Orta Asya Türk Mutfağı
Mehmet Sarıoğlan - Gülhan Yalın
Orta Asya da Türklerin mutfak kültürleri göçebe özellik göstermekteydi. Göçebe kültürünün de etkisiyle dağınık toplum yapısına sahiptiler. Daha sonra kurmuş oldukları devletler ile birçok medeniyetle etkileşim sağlamış ve mutfak kültürlerinin oluşumuna şekil vermişlerdir.
Orta Asya olarak bahsedilen alan aslında Çin Cumhuriyetinin kuzeyinde yer almaktadır. Bölgenin tarımsal faaliyetleri oldukça azdır ki bunun nedeni bölgenin toprak yapısının tarıma uygun olmamasıdır. Bu durum orada yaşayan halkı göçebe hayata zorlamış ve hayvancılıkla geçimini sağlamaya itmiştir.
Orta Asya bölgesinin bilhassa kuzey ve doğu kesimlerinde tarım yok denecek kadar az olması ve hayvancılığın ağır bastığı halkın güneye kayması ve tarımsal faaliyetler için uygun toprakların güney kesiminde olması ile birlikte güneye ve batıya bir göç başlamış ve tarım yapılacak alanlar genişlemiş böylece Orhun ırmağından Altay dağlarına kadar büyük oranda tarımsal faaliyet hakim olmuştur.
Tarımsal üretimde buğday ön planda olmakla birlikte halkın arpa üretimine de başladıkları bilinmektedir. Arpayı mutfaklarında hem yemeklerde hem de ekmek yapımında kullanmışlardır. Sadece arpaya değil aynı zamanda da yulaf ve çavdara da mutfaklarında yer vermişlerdir. Çavdarı yetiştirmeyi tercih etmelerinin sebebi özellikle buğday elde edemedikleri alanlarda çavdarı üretmek ve ondan un, bulgur gibi ürünler elde etmek içindir.

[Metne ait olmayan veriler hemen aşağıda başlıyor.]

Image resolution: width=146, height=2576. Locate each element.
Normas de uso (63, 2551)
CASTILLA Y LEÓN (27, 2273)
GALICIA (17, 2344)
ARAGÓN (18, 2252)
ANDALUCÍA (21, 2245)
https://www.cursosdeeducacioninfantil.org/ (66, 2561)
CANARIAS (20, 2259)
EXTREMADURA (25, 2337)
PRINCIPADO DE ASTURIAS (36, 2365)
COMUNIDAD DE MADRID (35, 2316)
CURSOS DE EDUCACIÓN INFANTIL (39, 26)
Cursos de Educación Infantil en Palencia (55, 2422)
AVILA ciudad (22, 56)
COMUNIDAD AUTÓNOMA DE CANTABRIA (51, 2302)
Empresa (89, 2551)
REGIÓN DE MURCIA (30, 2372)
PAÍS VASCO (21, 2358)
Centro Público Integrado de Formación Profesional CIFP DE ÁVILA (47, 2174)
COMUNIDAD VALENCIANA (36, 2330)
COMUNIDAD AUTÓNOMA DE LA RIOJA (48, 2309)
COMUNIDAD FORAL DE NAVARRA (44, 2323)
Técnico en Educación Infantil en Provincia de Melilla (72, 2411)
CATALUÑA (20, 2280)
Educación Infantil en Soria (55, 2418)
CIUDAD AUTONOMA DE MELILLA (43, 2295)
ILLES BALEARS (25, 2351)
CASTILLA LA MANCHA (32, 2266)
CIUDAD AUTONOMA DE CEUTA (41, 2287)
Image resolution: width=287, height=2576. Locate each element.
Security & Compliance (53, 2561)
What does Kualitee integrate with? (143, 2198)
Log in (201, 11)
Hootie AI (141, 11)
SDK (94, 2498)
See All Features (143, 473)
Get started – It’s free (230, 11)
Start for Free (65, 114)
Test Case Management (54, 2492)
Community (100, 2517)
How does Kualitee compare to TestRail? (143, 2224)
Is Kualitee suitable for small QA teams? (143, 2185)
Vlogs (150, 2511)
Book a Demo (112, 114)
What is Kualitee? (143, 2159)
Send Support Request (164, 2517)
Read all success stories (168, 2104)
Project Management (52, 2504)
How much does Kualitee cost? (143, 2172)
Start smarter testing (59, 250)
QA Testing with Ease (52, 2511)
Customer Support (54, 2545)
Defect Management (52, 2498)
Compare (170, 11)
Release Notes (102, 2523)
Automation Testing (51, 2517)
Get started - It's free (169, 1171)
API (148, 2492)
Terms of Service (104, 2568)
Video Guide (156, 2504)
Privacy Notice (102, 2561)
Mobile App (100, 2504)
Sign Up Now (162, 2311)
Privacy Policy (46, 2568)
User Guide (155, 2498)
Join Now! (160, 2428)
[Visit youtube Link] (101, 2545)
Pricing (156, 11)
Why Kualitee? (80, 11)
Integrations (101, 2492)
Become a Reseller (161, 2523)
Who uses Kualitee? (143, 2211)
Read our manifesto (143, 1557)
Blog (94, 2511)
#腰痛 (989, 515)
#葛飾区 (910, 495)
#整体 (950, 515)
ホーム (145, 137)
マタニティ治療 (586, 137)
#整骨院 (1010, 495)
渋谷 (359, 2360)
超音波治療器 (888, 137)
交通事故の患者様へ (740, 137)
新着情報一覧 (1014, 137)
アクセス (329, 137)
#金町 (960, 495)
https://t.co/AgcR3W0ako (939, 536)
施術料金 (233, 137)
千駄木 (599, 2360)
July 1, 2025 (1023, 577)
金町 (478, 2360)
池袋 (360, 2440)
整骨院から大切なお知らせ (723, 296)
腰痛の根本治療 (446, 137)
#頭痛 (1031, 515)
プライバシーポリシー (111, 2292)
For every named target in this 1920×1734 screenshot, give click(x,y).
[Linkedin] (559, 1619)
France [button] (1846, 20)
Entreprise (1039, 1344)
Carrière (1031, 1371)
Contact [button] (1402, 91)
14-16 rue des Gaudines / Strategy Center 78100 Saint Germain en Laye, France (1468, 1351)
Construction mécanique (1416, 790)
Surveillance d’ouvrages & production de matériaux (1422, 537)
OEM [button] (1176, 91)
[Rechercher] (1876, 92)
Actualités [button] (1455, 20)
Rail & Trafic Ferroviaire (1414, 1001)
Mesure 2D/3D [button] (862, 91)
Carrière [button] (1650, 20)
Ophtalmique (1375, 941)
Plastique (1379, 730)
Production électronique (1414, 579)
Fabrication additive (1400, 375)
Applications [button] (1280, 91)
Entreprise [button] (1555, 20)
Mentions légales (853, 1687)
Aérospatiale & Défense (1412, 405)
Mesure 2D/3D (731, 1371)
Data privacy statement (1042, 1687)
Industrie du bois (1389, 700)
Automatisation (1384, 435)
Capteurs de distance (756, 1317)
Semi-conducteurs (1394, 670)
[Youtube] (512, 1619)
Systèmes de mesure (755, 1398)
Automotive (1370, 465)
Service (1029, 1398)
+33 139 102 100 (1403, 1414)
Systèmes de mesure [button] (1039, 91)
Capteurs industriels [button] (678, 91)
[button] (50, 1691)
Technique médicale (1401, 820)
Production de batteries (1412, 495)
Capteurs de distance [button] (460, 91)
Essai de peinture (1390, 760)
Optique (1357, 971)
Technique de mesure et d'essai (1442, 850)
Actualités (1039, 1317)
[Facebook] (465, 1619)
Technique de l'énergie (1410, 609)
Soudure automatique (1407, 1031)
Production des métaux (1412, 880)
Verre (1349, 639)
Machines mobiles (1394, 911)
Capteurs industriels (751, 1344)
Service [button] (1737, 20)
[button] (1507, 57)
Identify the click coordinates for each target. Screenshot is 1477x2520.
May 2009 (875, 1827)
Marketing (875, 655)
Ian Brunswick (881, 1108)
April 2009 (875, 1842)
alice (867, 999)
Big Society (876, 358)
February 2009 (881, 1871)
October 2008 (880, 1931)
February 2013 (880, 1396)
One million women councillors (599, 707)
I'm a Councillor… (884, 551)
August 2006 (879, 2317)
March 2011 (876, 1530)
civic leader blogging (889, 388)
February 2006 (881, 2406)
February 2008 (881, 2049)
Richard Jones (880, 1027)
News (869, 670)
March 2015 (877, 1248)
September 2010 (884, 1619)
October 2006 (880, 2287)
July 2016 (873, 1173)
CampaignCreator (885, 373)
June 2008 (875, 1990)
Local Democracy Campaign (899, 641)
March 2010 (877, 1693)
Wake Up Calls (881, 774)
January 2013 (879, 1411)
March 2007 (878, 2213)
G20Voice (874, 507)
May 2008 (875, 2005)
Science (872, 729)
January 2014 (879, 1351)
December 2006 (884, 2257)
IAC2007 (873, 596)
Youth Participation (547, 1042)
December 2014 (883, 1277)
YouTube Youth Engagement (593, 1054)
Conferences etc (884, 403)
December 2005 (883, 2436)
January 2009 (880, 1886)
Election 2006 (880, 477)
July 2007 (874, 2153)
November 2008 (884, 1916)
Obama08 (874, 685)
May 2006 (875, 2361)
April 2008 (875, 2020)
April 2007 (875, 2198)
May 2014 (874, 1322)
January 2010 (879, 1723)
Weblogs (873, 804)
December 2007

Günümüzde olduğu gibi XI. yüzyılda da ekmek yapımı benzer özellik göstermektedir. Ayrıca fırında ekmek yapmanın yanında saçta, tandırda da yapıldığı bilinmektedir. Bununla birlikte ekmekleri renklerine göre sınıflandırmışlar ve buğdaydan yapılan ekmeği beyaz ekmek, arpadan yapılan siyah ekmek ve darıdan yapılana ise darı ekmeği olarak adlandırmışlardır.
Bununla birlikte o dönemde kullanılan tahıllar haricinde Çin’den darı alınmakta genelde vergi veya haraç olarak ifade edilir ki Türk mutfak kültüründe oldukça sevilmiş ve ekmek başta olmak üzere çeşitli kullanımları olmuştur. Örneğin, “Kürşek” adı verilen yemeği darıdan elde etmişlerdir ve çok tüketilen besin olarak ifade edilmektedir. Yemeklerinin yanı sıra içecek kültürleri de oldukça zengindir ki boza o dönemde yine darıdan elde edilmiş ve çok sevilmiştir. Ayrıca sök ve bengi isimli içkileri de sevilerek tüketilen içecekler grubunda yer almaktadır.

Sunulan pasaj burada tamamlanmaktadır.